The notes are an integral part of the Company's Financial Statements.
Deutsche Post Finance B.V., Maastricht
Deutsche Post Finance B.V., Maastricht
2.3 Statement of changes in shareholders' equity
(For the half year ended 30 June 2019)
Movements in shareholders' equity during the financial year were as follows:
| Amounts in EUR | Total | Share capital | Capital reserve | Retained earnings |
|---|---|---|---|---|
| At 1 January 2018 | 19.246.398 | 18.500 | 2.000.000 | 17.227.898 |
| IFRS 9 first time adoption | (877.316) | 0 | 0 | (877.316) |
| At 1 January 2018 after adoption | 18.369.082 | 18.500 | 2.000.000 | 16.350.582 |
| Movements 2018 | ||||
| Valuation Financial Instruments | 0 | 0 | 0 | 0 |
| Net result 2018 | 163.249 | 0 | 0 | 163.249 |
| Balance at 30 June, 2018 | 18.532.331 | 18.500 | 2.000.000 | 16.513.831 |
| At 1 January, 2019 | 18.819.597 | 18.500 | 2.000.000 | 16.801.097 |
| Movements 2019 | ||||
| Valuation Financial Instruments | 0 | 0 | 0 | 0 |
| Net result 2019 | 333.924 | 0 | 0 | 333.924 |
| Balance at 30 June, 2019 | 19.153.521 | 18.500 | 2.000.000 | 17.135.021 |
The notes are an integral part of the Company's Financial Statements.
Deutsche Post Finance B.V., Maastricht
Deutsche Post Finance B.V., Maastricht
2.4 Cash flow statement
(For the half year ended 30 June 2019)
| Amounts in EUR | 2019 | 2018 |
|---|---|---|
| Cash inflow | ||
| Interest inflow | 17.996.911 | 17.873.362 |
| Total Cash inflow | 17.996.911 | 17.873.362 |
| Cash outflow | ||
| New allocation of loans | 0 | (30.000.000) |
| Interest outflow | (17.732.278) | (17.648.861) |
| Other outflows (SLA etc.) | (49.422) | (66.381) |
| Total Cash outflow | (17.781.700) | (47.715.242) |
| Net cash flow | 215.211 | (29.841.880) |
| Cash pool balance at 1 January | 9.691.713 | 34.789.525 |
| Cash pool balance at 30 June | 9.906.924 | 4.947.645 |
Gross cash flows include cash movements from and towards the cash pool balance.

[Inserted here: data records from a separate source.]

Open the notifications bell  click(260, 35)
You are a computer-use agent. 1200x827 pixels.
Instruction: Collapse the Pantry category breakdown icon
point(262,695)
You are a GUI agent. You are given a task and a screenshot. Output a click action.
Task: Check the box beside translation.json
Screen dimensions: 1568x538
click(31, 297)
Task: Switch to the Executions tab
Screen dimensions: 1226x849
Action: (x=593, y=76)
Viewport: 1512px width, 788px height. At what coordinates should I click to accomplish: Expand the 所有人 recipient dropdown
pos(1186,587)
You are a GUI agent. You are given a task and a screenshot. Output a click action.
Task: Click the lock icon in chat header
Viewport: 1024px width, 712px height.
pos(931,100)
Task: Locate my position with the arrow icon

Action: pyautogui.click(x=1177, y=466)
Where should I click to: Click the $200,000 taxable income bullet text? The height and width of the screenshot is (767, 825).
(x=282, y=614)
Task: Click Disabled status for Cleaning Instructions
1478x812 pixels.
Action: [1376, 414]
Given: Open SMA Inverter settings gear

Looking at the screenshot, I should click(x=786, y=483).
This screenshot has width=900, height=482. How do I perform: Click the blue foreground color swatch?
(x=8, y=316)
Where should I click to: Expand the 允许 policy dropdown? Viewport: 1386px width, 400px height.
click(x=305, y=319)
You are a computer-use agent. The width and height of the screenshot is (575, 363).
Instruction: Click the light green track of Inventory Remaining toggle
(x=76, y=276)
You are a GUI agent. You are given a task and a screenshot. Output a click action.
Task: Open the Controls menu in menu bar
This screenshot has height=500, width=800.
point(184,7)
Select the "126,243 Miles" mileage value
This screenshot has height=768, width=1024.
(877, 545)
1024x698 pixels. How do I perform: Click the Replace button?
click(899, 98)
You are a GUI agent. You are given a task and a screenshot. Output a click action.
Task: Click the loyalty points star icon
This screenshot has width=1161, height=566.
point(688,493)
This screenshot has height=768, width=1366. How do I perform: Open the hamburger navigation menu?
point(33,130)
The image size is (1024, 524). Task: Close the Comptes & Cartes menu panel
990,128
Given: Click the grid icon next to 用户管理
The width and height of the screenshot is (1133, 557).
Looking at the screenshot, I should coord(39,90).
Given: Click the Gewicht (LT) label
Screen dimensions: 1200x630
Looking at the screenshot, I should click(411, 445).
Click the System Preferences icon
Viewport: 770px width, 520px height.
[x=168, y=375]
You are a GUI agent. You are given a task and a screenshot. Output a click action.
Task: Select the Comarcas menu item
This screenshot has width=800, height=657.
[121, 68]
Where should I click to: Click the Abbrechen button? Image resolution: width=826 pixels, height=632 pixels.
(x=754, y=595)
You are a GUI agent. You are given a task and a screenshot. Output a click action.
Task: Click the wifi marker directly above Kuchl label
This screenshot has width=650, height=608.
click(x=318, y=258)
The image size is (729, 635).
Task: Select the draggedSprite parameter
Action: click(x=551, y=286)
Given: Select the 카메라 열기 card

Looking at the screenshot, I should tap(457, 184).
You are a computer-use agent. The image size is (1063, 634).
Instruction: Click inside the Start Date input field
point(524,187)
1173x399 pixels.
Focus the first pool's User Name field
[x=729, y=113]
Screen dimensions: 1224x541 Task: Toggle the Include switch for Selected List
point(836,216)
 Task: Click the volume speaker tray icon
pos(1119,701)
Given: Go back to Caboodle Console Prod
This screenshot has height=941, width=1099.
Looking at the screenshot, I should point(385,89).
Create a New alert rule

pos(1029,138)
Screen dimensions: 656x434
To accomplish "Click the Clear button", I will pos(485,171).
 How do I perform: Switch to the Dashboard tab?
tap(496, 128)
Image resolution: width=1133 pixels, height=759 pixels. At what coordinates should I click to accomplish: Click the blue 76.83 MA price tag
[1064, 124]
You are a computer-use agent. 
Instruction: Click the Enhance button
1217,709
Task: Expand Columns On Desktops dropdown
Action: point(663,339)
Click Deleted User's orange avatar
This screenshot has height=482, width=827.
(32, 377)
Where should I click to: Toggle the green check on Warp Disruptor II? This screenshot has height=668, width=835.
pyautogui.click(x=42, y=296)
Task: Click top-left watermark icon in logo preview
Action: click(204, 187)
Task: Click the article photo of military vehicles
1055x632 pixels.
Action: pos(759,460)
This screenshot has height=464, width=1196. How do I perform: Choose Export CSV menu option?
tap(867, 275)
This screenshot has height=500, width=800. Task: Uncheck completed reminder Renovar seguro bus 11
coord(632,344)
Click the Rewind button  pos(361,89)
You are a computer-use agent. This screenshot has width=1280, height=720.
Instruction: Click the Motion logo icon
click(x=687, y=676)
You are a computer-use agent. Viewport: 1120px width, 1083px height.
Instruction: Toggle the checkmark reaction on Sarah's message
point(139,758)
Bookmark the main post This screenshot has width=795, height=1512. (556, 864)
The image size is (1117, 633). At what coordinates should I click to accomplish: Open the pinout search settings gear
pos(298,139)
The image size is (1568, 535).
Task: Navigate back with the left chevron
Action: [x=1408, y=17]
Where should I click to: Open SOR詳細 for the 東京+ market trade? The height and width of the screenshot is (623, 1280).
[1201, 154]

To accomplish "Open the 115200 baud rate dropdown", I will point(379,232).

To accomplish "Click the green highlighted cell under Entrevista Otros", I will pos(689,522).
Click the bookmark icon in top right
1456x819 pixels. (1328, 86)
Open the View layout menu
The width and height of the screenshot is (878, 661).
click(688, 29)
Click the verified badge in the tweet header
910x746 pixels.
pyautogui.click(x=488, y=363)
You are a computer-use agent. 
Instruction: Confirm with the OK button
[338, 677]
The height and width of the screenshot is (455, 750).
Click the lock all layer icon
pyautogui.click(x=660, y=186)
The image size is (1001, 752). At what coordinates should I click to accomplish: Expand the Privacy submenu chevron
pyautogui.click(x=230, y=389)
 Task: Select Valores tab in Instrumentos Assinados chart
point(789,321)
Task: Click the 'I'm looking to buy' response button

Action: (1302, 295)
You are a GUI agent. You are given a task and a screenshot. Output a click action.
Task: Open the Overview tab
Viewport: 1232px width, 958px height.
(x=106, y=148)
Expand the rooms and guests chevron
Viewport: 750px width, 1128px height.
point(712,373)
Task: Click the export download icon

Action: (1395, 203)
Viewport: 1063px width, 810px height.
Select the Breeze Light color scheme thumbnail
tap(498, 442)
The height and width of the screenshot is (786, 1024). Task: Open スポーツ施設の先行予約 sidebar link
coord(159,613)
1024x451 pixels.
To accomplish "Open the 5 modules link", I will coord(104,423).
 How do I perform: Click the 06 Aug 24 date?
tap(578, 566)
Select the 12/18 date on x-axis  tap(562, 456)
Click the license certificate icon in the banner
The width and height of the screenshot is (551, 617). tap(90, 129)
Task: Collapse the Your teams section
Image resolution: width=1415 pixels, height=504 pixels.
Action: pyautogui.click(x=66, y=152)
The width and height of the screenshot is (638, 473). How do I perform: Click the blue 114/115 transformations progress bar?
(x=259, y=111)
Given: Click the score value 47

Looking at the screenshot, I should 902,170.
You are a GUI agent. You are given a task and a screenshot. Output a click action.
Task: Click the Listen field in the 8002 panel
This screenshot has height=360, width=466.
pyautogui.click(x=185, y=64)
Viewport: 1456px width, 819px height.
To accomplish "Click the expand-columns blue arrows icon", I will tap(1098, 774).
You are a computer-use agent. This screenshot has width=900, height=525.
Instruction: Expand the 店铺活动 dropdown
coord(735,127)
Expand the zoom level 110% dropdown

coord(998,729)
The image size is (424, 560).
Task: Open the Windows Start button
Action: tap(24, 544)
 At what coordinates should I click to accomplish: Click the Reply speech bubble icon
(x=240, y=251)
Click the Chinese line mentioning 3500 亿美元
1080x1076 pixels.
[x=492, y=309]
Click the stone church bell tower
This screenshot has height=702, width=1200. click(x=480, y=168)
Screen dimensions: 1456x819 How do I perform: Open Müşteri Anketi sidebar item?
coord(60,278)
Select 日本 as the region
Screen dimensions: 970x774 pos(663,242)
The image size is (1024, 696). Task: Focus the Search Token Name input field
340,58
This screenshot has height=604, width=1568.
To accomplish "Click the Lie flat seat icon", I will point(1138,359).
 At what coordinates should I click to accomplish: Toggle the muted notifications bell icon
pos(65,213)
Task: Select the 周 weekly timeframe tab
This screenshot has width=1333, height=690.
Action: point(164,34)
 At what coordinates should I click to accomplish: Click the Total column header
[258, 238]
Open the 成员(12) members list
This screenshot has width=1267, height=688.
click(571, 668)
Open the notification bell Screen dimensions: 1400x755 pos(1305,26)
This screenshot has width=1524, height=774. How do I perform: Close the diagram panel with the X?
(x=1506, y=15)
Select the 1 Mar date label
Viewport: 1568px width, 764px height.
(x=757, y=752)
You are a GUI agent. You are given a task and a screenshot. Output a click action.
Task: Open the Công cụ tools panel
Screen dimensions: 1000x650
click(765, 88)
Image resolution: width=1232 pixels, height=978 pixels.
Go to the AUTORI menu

The cash pool balance is related to the cash pool agreement between Deutsche Post Finance B.V. and Deutsche Post AG.
All cash flows are considered to be operating cash flows.
The notes are an integral part of the Company's Financial Statements.
Deutsche Post Finance B.V., Maastricht
Deutsche Post Finance B.V., Maastricht
2.5 Notes to the Financial Statements
(1) General overview
Deutsche Post Finance B.V. (hereafter “The Company”), having its statutory seat in Maastricht, was incorporated in the Netherlands, Rotterdam on 13 April, 1999 and is now listed in the Commercial Register of the Chamber of Commerce of Maastricht under the number 24.29.26.43. The Company is owned 100% by Deutsche Post International B.V. in Maastricht, the Netherlands. The ultimate shareholder is Deutsche Post AG in Bonn, Germany.
The principal activity of the Company consists of raising capital in order to lend funds to Deutsche Post DHL group companies. The Company together with Deutsche Post AG has a EUR 8 billion Debt Issuance Programme.
Items included in the Financial Statements are measured using the currency of the primary environment in which Deutsche Post Finance B.V. operates (“the functional currency”). The Financial Statements are presented in Euro, which is the Company’s presentation currency and functional currency.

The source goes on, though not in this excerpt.